The South African government, local vaccine manufacturers and organised labour have welcomed the agreement at the World Trade Organisation (WTO) that can support production of Covid-19 vaccines in developing countries.
Member states at the WTO 12th Ministerial Conference in Geneva last week agreed on a deal that temporarily removes intellectual property barriers around patents for Covid-19 vaccines, and postponed the discussions on extending the waiver to treatments and tests by six months.
This comes two years after the Trade-Related Aspects of Intellectual Property Rights (TRIPS) waiver proposal was raised at the WTO by South Africa and India.
The agreement allows governments to authorise local manufacturers to produce vaccines or their ingredients, substances or elements and use processes which are covered by patents, without the permission of the patent holders during the pandemic.
Director-general Ngozi Okonjo-Iweala said in her closing remarks the agreements “demonstrate that the WTO is, in fact, capable of responding to emergencies of our time”.
“On the TRIPS waiver, now we have something in hand,” Okonjo-Iweala said during the closing media briefing.
“It’s really exciting now to go to those factories that are starting to set up all over the developing world, and start to work with them about how this will actually be made real.”
The South African government welcomed the agreement as a solid and helpful basis to strengthen South Africa’s joint efforts to develop a strong African vaccine manufacturing capacity.
Minister of Trade, Industry and Competition Ebrahim Patel said the unanimous support for the waiver agreement by all WTO countries should lay the basis for such partnerships, and give countries greater flexibilities.
Patel said the agreement was a step forward in the government’s efforts to stimulate African industrialisation and it has the potential to unlock production beyond fill and finish.
“South Africa has four vaccine initiatives under way. Our focus now is to ensure we address demand by persuading global procurers for vaccines to source from African producers,” Patel said.
“This waiver and the other commitments secured at the WTO is also about pandemic preparedness to enable developing countries to have the legal tools in place to address variants to Covid-19 in the future, and prepare for future pandemics.”
Local vaccine manufacturers Biovac, Afrigen and Aspen PharmaCare also welcomed the terms and supported the approach to reach agreement at the WTO.

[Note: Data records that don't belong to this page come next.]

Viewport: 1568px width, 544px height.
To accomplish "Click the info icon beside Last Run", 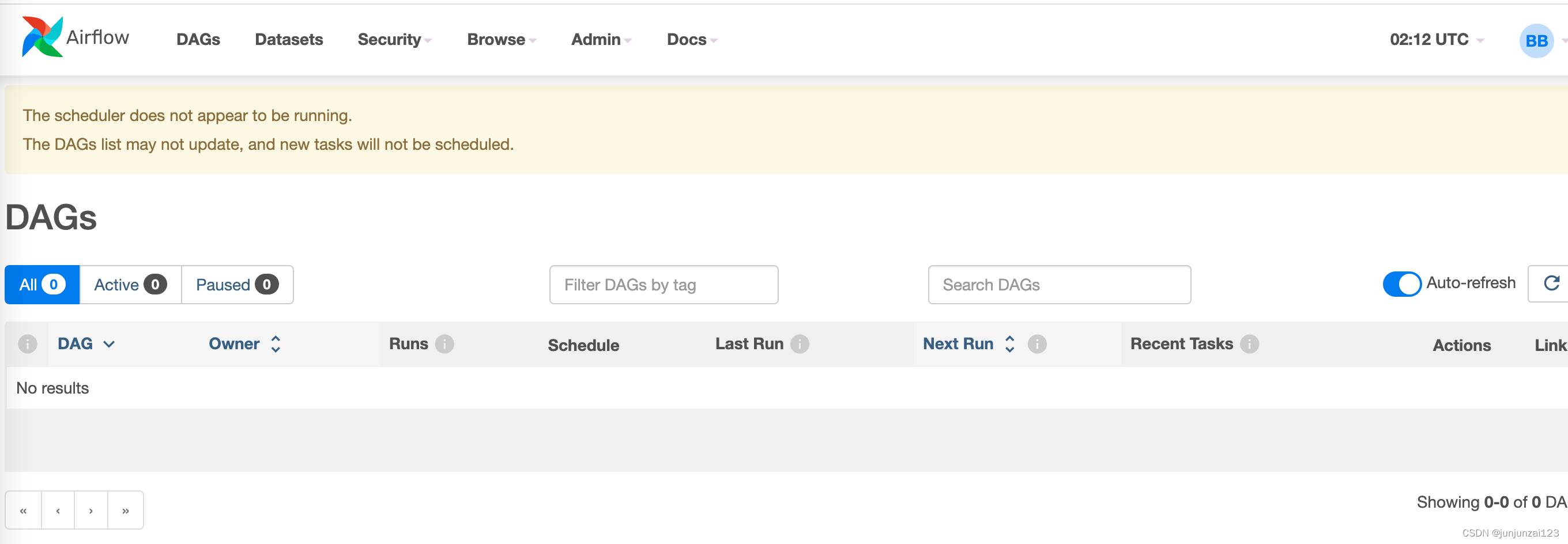I will coord(799,345).
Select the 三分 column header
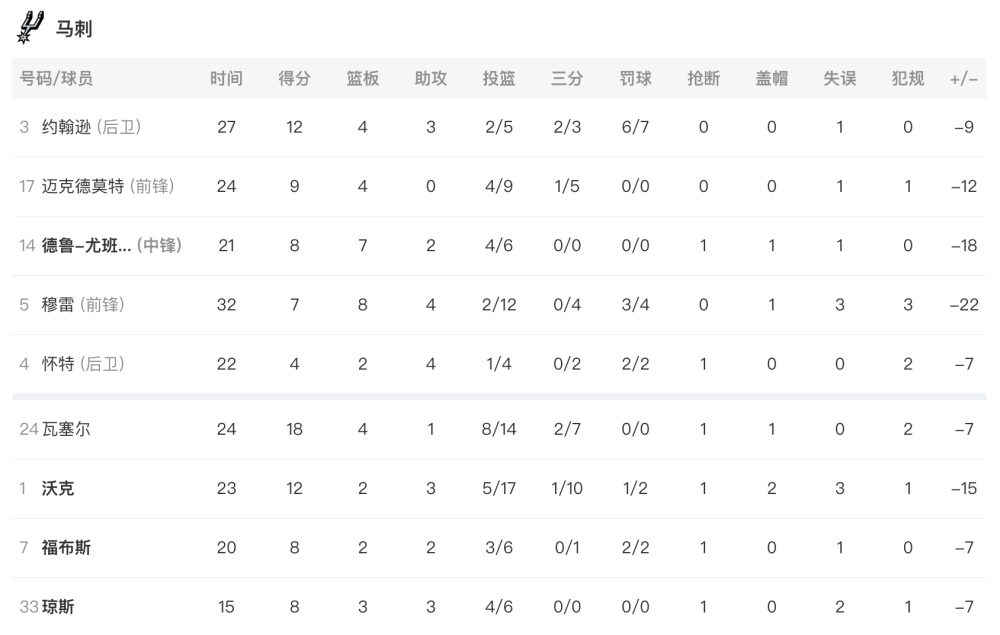 (x=567, y=78)
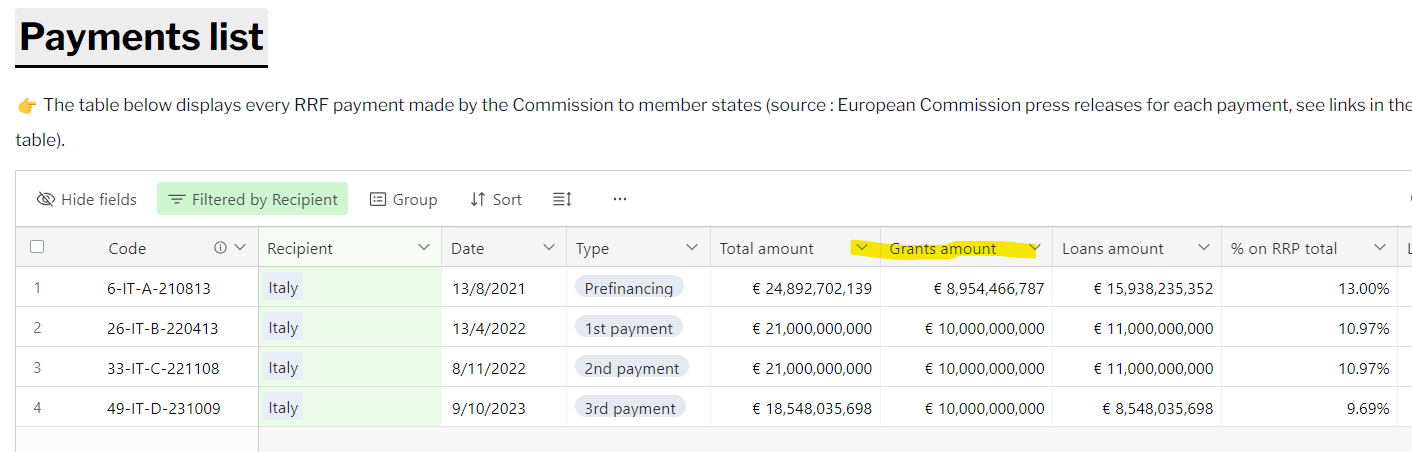The height and width of the screenshot is (452, 1412).
Task: Expand the Loans amount column dropdown
Action: (x=1204, y=248)
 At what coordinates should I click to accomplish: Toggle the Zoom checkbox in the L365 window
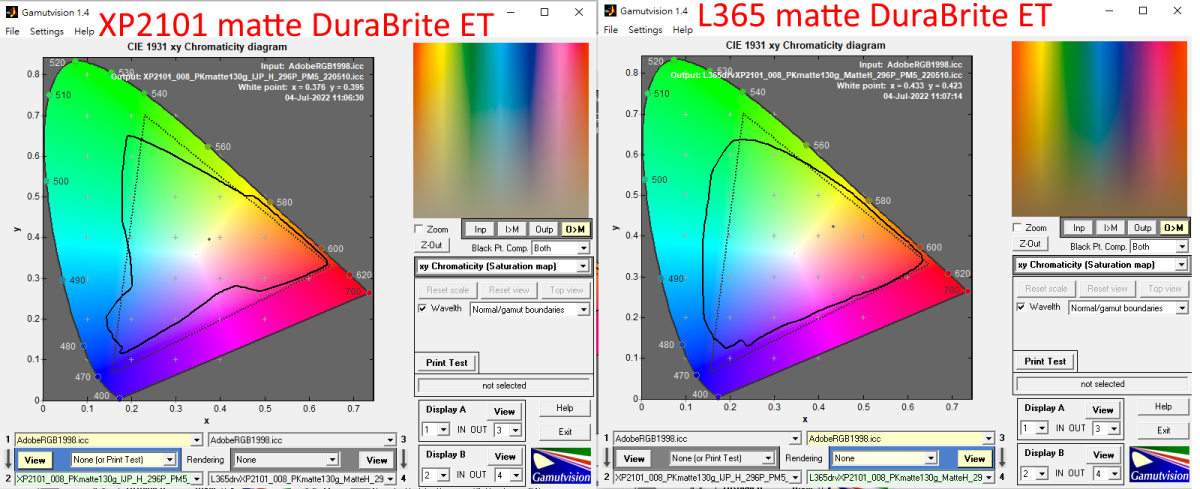[1018, 227]
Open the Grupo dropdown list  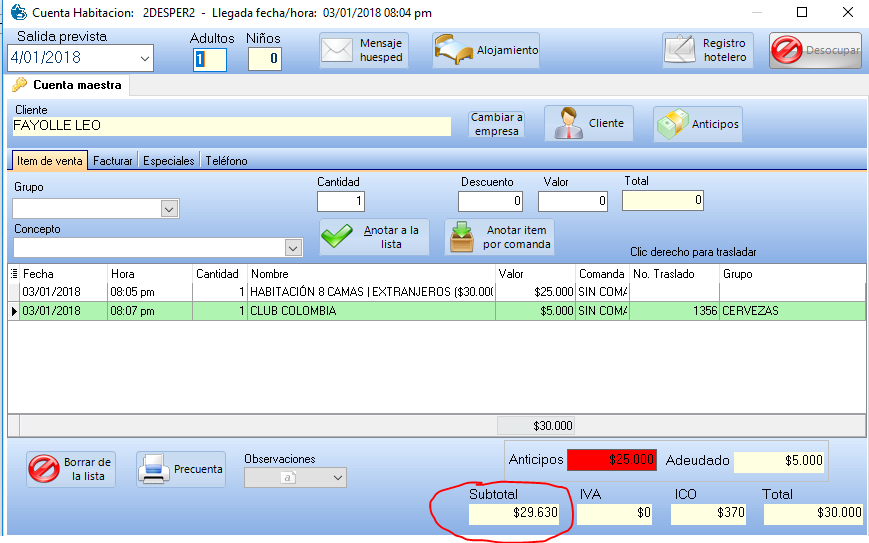pyautogui.click(x=170, y=209)
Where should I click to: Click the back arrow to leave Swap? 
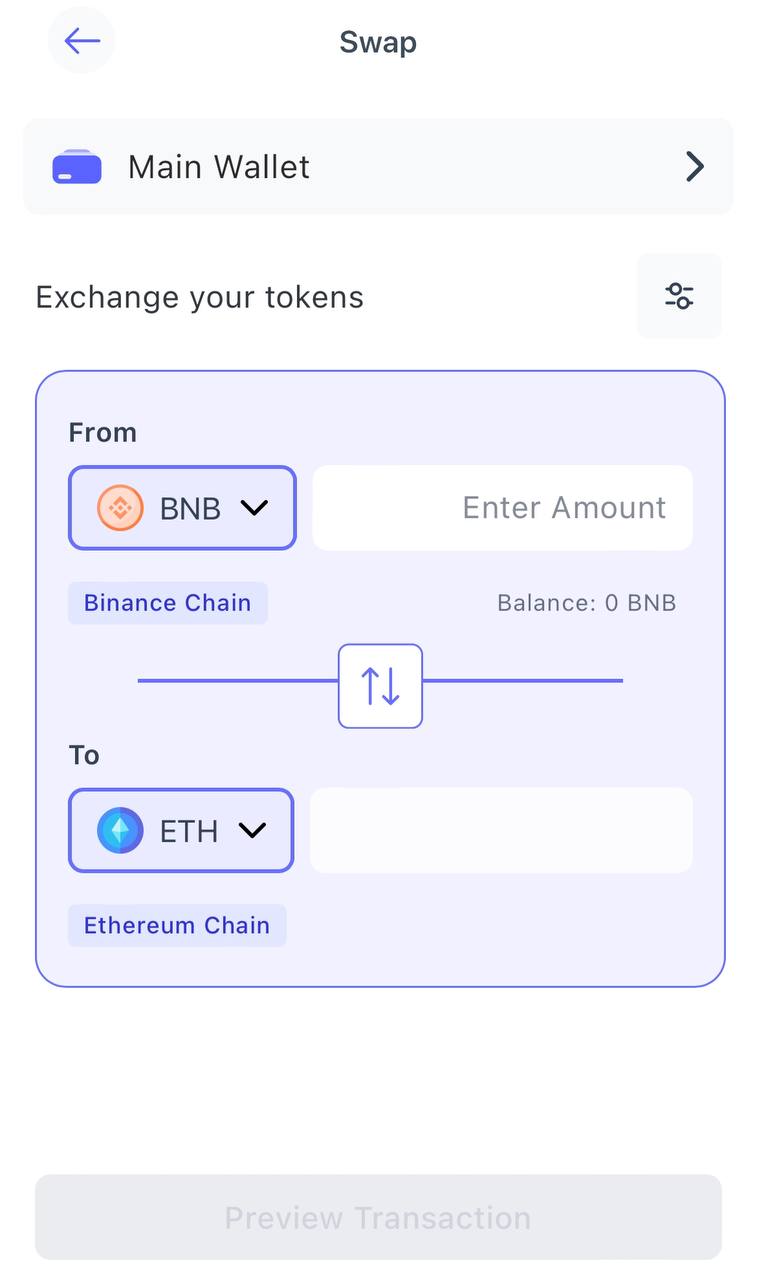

Aspen Pharmacare’s group senior executive for strategic trade Dr Stavros Nicolaou said this was a positive step for the diversification of global pharmaceutical supply chains and for manufacturing on the African continent.
“It achieves a balance between providing access to Covid-19 vaccines in developing countries within a framework that still rewards much-needed innovation by the original patent holders,” he said.
“That this has come through agreement between multilateral parties augurs well for a partnership in the pharmaceutical value chain.”
However, civil society groups around the world are not convinced and said the WTO decidedly rejected the demand by health activists for a full TRIPS waiver.
Dr Lauren Paremoer from the People’s Health Movement in South Africa said the agreement put profits ahead of lives and showed the current intellectual property regime failed in protecting health, and promoting tech transfer.
“This non-waiver sets a bad precedent for future pandemics and will continue to put lives at risk, especially given the TRIPS plus provisions it contains and the refusal to include a waiver for diagnostics and therapeutics,” she said.